In the event that landlord fails to deliver possession of (i) Suite 2201 prior to August 1, 1990, (ii) Suite 2201 prior to May 1, 1996, or (iii) Suite 2203 prior to October 1, 1990, the Tenant shall have the option to terminate this Lease upon ninety (90) days written notice to Landlord.

 Whether or not Prudential agreed to that language proposed by Rosen is not material. Its significance lies in the ease with which a termination option in favor of a tenant may be drafted. Thus it becomes all the more difficult for HC&G to argue that Prudential should have placed such an interpretation upon the language contained in the lease modification with which this litigation is concerned.

 When one reads the May 16, 1989 lease and the May 6, 1991 modification together, it becomes apparent that HC&G's interpretation of the modification brings about a fundamental change in the lease: conferring upon the tenant an option to terminate, whereas previously only the landlord could terminate or cancel the lease. On Prudential's interpretation, the modification furnishes a greater measure of economic relief to the remaining partners of the firm, but works no fundamental change upon the balance of the landlord-tenant relationship. It is easy enough to imagine language which might have supported HC&G's interpretation, but one does not find it in the lease modification.

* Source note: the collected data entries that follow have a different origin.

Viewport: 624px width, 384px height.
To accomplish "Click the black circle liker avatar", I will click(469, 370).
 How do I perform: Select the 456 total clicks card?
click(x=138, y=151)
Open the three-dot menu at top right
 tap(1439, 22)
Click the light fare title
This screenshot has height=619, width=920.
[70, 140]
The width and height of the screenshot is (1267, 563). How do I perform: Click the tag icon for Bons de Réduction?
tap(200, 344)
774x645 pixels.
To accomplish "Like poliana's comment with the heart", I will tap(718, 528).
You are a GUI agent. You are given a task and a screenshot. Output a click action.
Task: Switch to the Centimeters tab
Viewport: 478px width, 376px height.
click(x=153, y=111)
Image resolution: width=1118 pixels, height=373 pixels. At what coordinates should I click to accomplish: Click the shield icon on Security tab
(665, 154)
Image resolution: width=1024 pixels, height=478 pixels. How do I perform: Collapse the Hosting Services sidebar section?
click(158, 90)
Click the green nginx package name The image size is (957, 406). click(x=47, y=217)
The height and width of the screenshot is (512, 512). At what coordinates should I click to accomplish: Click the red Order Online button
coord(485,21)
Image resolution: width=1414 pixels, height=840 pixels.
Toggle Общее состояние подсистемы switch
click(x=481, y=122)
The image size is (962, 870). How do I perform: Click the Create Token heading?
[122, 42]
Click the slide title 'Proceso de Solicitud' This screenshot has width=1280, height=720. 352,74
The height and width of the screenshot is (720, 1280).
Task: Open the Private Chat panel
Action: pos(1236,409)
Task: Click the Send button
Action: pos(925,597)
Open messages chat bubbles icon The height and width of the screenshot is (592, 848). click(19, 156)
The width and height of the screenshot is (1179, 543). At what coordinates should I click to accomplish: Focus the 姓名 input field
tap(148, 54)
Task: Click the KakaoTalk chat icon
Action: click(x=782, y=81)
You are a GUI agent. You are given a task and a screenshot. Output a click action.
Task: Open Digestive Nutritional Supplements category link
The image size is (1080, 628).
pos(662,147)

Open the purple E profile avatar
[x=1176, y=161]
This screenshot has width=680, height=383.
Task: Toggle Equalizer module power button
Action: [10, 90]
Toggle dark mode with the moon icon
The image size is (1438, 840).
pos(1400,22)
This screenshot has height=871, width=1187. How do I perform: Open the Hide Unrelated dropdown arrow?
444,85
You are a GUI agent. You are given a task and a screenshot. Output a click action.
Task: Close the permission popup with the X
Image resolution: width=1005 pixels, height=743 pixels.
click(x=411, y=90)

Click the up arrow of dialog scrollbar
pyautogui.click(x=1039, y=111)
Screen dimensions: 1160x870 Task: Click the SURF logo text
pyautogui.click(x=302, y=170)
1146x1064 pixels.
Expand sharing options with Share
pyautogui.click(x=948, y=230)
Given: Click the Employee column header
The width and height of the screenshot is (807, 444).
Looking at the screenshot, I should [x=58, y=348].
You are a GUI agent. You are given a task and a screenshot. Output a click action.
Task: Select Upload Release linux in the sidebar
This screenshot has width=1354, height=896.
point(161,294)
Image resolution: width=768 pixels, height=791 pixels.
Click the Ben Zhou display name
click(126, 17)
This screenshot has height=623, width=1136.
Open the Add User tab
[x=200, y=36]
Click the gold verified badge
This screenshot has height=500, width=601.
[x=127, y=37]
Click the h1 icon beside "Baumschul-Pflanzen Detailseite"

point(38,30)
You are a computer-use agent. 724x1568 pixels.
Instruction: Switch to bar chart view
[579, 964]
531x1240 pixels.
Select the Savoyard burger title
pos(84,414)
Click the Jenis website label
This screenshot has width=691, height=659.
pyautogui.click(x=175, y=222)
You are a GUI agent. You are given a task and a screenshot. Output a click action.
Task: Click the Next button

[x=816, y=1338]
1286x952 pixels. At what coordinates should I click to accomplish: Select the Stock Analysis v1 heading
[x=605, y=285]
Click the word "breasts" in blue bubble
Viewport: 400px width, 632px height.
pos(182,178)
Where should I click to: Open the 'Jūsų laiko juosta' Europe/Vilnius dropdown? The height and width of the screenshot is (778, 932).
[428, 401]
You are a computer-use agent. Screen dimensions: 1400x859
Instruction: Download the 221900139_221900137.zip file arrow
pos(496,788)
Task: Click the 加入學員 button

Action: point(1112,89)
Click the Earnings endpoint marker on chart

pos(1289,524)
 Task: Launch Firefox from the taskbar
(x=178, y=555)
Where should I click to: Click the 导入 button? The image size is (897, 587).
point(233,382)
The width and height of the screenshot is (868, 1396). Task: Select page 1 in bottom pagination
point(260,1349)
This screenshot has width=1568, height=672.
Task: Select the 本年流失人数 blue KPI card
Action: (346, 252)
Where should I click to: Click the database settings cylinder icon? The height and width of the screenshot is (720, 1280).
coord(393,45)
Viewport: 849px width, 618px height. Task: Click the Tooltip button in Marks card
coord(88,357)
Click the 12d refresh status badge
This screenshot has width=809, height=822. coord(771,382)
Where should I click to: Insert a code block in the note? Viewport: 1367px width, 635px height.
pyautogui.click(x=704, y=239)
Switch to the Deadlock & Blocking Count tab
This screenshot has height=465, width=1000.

I conclude that HC&G has failed to sustain its burden of proving that the construction for which it contends is the proper one.

 It necessarily follows that HC&G has no viable claim for damages, as alleged in the second cause of action.

 The Clerk of the Court is directed to enter judgment in favor of defendant Prudential Insurance Company of America, and against plaintiff Hertzog, Calamari & Gleason, dismissing the complaint in its entirety, with costs in favor of defendant in an amount to be taxed by the Clerk.